Hi, my name is Leonie Haimson, and I’m the co-chair of the Parent Coalition for Student Privacy.  Guess who wrote the following in response to a question asking him for his position on the use of AI in the classroom, when he was running for office last spring: 

“Eric Adams’ cavalier approach to AI in schools is in keeping with his lack of support for our schools and sensitivities to the needs of teachers, students, and parents. I support regulating Al. AI can be a useful tool if deployed effectively, but it can also harm children’s ability to think critically and to write. It should not be expanded without careful guardrails. As Mayor, I would work directly with teacher, parent, and student groups to establish those guardrails and move forward with any expansion after careful deliberation.”
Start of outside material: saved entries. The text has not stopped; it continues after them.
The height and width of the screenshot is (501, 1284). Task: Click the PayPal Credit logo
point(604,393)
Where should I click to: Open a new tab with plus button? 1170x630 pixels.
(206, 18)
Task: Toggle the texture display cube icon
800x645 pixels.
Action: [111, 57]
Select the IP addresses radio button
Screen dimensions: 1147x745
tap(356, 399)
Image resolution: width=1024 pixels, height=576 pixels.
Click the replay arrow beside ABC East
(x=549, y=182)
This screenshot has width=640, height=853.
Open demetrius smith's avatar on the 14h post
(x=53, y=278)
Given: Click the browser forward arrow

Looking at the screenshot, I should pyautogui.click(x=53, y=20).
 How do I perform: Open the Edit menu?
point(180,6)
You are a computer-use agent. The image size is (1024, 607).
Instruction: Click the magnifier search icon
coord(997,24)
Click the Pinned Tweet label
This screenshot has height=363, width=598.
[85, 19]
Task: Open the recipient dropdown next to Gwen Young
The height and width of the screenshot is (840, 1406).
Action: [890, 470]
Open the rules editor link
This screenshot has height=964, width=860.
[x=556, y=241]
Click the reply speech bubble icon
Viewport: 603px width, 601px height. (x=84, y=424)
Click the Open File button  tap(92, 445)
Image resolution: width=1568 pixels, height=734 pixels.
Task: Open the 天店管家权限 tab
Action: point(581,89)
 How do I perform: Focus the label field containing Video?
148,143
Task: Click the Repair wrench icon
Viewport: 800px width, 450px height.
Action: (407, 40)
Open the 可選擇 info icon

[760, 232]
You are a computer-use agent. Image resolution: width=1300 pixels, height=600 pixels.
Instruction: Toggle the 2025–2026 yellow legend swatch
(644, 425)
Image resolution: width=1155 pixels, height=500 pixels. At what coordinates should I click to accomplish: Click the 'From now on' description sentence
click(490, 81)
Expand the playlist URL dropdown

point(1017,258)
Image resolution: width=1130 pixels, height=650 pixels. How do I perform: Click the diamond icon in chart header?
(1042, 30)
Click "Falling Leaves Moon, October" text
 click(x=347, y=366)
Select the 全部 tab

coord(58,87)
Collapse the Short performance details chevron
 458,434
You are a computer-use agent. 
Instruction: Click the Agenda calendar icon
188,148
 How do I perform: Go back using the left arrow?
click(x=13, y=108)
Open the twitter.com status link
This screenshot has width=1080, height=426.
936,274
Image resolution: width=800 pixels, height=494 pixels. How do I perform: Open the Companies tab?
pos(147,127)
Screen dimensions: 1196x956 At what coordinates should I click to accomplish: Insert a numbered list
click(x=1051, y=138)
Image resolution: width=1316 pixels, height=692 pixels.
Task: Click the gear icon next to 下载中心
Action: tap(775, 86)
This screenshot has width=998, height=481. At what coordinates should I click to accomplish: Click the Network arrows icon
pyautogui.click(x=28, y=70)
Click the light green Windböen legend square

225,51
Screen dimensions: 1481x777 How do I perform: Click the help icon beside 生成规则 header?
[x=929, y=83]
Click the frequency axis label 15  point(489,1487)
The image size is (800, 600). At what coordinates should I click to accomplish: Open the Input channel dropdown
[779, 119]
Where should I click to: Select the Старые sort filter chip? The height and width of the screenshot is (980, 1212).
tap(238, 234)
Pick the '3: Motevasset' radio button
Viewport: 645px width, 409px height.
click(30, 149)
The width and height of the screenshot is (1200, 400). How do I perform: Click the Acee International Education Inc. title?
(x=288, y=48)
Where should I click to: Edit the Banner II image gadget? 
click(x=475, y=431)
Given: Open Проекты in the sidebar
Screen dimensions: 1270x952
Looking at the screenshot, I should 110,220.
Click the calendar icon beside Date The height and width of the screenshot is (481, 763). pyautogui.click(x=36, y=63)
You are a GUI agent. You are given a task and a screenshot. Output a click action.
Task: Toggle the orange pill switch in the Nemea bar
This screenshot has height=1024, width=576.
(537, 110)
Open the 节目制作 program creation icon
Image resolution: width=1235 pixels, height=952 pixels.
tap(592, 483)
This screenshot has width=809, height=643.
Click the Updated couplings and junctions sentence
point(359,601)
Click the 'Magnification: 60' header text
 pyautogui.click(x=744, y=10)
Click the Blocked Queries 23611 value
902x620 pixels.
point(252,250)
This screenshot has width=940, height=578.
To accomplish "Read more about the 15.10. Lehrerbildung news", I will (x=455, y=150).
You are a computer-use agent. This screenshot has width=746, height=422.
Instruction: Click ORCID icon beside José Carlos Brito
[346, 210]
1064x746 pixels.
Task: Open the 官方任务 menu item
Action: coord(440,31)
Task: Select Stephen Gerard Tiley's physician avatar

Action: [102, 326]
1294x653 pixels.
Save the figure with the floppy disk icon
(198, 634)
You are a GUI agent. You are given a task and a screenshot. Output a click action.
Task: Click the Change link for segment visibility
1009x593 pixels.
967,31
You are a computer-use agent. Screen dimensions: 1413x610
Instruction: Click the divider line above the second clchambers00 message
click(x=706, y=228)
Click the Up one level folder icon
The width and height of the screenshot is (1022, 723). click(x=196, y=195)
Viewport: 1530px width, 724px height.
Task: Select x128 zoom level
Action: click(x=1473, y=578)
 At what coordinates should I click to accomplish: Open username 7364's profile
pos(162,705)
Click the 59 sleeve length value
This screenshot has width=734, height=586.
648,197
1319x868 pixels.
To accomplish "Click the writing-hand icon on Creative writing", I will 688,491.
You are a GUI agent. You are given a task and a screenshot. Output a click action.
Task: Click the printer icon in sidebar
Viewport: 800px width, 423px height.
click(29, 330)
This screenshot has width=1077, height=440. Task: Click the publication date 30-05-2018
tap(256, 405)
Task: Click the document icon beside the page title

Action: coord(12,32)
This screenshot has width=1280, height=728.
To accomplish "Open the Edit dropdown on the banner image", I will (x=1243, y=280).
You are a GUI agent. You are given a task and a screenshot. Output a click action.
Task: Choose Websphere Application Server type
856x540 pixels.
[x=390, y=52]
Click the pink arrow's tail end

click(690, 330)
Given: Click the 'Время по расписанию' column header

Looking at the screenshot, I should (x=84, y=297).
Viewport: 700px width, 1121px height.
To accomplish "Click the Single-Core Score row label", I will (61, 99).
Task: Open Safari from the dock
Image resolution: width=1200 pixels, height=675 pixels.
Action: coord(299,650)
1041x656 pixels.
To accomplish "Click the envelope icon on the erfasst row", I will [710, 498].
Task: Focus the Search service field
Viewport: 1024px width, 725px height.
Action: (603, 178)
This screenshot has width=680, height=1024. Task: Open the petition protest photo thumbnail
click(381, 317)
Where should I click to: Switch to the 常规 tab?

Yet right now, Mayor Mamdani is continuing the course that Eric Adams begam – rushing ahead with the expansion of AI without careful guardrails or any actual consultation with teachers, parents and students. 

The only group who had input into the awful DOE AI guidance recently released was an AI advisory Council appointed by Chancellor Banks shortly before he left office whose members were primarily DOE educrats and ed tech vendors.  

I was appointed to an AI working group by Chancellor Ramos and though we were repeatedly told that we would be able to give feedback on the guidance before it was released we were never provided with that opportunity.  

In fact, the DOE completely sidelined and stonewalled us, and they refused even to give us the names of AI products currently used in schools along with their privacy policies, saying this would their violate their non-disclosure agreements with their vendors.   

Dr. Miatheresa Pate, DOE Chief Academic Officer, who is leading the push for more AI use in NYC schools is a Google fellow and this week she is speaking at an ed tech conference sponsored by Google.   

Sure enough, a few weeks ago the DOE put Google’s AI  product called Gemini on TeachHub and started encouraging teachers to use it, without any consultation with parents or privacy experts.  

Yesterday a friend of mine told me that her son, a fifth grader in a NYC public school, was assigned to  read a poem together with his classmates.  They were then asked to draw a picture about the poem.  But  teacher also told them if they didn’t want to draw a picture,  they could simply upload the poem into Google Gemini and it would create the image for them.  Is this the sort of education we want for our kids? 

Mayor Mamdani, you recently said that you don’t use AI yourself, so why are you foisting it on our kids, when research shows it will undermine not only their privacy but their creativity, cognitive skills, critical thinking and exacerbate climate change? 

We have a petition here signed by nearly 2,000 parents, educators and others, calling on you to stop before its too late, and impose a two year moratorium on the use of AI in the classroom, so that rigorous protections can be established to protect the quality of our children’s education, their safety, and their future. 

More than 200 education and childhood groups and experts including medical professionals signed onto the Fairplay letter, calling for a 5 year moratorium.  We hope that the Mayor will listen to our voices, stop catering to Google and other ed tech companies, and forge a new and more positive direction for our public schools.